Re: RCU vs NOHZ

From: Joel Fernandes
Date: Thu Sep 15 2022 - 23:40:48 EST


On 9/15/2022 6:30 PM, Peter Zijlstra wrote:
>>>>> These deep idle states are only feasible during NOHZ idle, and the NOHZ
>>>>> path is already relatively expensive (which is offset by then mostly
>>>>> staying idle for a long while).
>>>>>
>>>>> Specifically my thinking was that when a CPU goes NOHZ it can splice
>>>>> it's callback list onto a global list (cmpxchg), and then the
>>>>> jiffy-updater CPU can look at and consume this global list (xchg).
>>>>>
>>>>> Before you say... but globals suck (they do), NOHZ already has a fair
>>>>> amount of global state, and as said before, it's offset by the CPU then
>>>>> staying idle for a fair while. If there is heavy contention on the NOHZ
>>>>> data, the idle governor is doing a bad job by selecting deep idle states
>>>>> whilst we're not actually idle for long.
>>>>>
>>>>> The above would remove the reason for RCU to inhibit NOHZ.
>>>>>
>>>>>
>>>>> Additionally; when the very last CPU goes idle (I think we know this
>>>>> somewhere, but I can't reaily remember where) we can insta-advance the
>>>>> QS machinery and run the callbacks before going (NOHZ) idle.
>>>>>
>>>>>
>>>>> Is there a reason this couldn't work? To me this seems like a much
>>>>> simpler solution than the whole rcu-cb thing.
>>>> To restate Joel's reply a bit...
>>>>
>>>> Maybe.
>>>>
>>>> Except that we need rcu_nocbs anyway for low latency and HPC applications.
>>>> Given that we have it, and given that it totally eliminates RCU-induced
>>>> idle ticks, how would it help to add cmpxchg-based global offloading?
>>> Because that nocb stuff isn't default enabled?
>> Last I checked, both RHEL and Fedora were built with CONFIG_RCU_NOCB_CPU=y.
>> And I checked Fedora just now.
>>
>> Or am I missing your point?
> I might be missing the point; but why did Joel have a talk if it's all
> default on?

It was not default on until recently for Intel ChromeOS devices.
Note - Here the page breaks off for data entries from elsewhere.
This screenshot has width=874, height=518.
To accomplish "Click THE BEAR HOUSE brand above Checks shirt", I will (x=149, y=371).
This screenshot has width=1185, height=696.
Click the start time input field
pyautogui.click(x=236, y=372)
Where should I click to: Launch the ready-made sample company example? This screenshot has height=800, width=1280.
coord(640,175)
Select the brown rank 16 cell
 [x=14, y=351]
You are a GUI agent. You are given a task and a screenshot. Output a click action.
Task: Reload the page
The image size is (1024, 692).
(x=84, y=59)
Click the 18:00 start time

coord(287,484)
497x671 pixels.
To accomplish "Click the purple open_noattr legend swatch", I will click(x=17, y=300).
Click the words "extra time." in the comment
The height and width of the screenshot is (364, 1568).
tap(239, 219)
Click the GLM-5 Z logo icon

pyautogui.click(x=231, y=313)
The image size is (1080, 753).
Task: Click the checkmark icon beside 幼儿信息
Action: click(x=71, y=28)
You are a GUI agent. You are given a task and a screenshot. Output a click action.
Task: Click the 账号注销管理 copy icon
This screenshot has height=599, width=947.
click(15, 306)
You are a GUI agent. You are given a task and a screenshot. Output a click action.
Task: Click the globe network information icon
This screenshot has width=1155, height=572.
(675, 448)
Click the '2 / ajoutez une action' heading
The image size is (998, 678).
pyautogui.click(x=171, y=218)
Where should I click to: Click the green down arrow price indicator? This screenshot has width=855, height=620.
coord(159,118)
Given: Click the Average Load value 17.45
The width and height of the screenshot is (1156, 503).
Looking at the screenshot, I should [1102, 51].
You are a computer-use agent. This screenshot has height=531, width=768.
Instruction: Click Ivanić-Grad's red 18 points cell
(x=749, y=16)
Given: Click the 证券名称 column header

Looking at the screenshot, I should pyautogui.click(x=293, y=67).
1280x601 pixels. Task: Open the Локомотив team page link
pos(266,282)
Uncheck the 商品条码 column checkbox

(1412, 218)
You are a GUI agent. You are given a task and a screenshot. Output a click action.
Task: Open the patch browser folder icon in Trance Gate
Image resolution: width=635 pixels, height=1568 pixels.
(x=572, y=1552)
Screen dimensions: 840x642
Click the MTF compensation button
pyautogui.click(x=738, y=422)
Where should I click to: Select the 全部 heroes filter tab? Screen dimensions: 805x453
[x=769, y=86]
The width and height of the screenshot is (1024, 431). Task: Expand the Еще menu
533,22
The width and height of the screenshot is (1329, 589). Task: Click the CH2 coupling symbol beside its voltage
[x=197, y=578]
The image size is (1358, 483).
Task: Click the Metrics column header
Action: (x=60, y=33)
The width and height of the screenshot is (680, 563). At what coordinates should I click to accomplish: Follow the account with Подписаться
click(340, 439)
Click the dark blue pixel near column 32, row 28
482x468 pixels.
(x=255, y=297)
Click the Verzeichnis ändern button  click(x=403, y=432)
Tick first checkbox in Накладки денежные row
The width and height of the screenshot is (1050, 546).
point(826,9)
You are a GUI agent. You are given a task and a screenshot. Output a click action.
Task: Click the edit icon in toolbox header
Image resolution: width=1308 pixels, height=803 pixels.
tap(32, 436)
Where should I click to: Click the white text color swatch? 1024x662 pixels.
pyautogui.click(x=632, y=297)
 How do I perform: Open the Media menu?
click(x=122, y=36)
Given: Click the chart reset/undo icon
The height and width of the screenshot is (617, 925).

Also, my talk
is much more than just idle-ticks/NOCB. I am talking about delaying grace
periods by long amounts of times using various techniques, with data to show
improvements, and new tool rcutop to show the problems :-) The discussion of
ticks which disturb idle was more for background information for the audience
(Sorry if I was not clear about that).

thanks,

- Joel